### INSTRUCTIONS FOR THE TASK
For the entries below, count the lines that contain the word "will" and reply with that number only.

### EXERCISE INPUT

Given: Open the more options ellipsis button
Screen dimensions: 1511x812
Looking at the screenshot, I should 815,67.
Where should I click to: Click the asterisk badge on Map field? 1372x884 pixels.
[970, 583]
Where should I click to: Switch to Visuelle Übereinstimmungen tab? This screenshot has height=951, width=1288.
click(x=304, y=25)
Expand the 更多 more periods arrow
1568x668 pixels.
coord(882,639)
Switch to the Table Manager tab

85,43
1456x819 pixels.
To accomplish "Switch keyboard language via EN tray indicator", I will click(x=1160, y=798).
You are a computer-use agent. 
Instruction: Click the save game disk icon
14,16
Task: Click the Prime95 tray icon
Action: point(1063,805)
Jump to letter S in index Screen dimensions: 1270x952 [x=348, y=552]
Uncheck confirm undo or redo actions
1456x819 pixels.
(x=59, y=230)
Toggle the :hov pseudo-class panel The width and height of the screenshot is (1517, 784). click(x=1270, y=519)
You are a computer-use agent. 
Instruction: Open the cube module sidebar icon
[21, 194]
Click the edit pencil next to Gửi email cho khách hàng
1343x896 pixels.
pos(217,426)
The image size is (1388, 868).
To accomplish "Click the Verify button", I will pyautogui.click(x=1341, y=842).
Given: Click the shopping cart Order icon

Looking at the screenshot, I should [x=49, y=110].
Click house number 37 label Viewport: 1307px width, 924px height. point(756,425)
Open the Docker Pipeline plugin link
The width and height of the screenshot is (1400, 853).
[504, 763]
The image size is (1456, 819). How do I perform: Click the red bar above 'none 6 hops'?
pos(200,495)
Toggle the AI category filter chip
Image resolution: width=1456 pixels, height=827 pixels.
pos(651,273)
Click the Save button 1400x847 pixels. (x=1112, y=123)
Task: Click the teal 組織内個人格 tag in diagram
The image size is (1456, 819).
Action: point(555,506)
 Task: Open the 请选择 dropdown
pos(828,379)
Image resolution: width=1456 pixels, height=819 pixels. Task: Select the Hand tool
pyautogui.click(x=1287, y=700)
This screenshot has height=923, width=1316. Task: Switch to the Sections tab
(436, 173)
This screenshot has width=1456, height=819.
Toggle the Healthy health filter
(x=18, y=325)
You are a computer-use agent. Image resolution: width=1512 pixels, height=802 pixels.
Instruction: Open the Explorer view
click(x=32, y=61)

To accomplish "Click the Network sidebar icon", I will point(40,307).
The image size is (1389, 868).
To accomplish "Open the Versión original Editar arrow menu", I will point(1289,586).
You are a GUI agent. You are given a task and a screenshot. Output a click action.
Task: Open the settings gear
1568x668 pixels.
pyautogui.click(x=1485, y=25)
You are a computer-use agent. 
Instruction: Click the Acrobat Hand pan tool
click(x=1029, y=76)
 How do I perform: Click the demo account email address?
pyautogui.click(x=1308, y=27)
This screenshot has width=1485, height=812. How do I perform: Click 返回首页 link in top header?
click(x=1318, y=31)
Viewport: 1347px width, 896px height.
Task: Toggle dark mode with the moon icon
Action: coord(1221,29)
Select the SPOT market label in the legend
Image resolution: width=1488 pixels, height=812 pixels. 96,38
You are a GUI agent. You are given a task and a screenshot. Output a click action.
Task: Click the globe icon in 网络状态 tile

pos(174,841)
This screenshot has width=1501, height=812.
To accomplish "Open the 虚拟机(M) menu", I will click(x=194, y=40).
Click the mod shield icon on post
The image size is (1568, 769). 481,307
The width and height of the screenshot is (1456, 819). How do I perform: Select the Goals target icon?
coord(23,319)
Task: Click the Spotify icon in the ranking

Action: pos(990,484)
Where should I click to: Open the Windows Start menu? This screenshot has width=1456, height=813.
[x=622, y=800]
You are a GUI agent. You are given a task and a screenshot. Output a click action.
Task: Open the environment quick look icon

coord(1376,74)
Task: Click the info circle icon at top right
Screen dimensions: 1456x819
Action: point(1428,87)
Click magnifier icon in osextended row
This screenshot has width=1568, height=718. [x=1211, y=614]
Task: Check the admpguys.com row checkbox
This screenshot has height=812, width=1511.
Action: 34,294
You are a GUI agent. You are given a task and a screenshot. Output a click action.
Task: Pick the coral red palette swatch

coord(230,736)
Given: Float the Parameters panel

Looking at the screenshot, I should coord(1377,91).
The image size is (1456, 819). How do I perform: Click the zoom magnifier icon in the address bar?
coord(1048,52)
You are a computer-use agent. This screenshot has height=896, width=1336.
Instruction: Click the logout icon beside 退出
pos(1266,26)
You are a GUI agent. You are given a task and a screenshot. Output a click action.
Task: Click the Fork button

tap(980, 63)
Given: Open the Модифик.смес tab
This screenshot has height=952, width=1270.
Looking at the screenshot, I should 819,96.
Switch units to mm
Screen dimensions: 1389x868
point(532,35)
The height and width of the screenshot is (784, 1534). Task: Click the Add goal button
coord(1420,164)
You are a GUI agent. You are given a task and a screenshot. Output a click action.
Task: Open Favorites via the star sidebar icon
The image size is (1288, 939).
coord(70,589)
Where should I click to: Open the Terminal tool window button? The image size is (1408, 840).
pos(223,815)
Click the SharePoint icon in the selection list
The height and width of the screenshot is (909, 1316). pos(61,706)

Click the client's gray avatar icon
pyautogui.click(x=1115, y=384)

### RESULT
5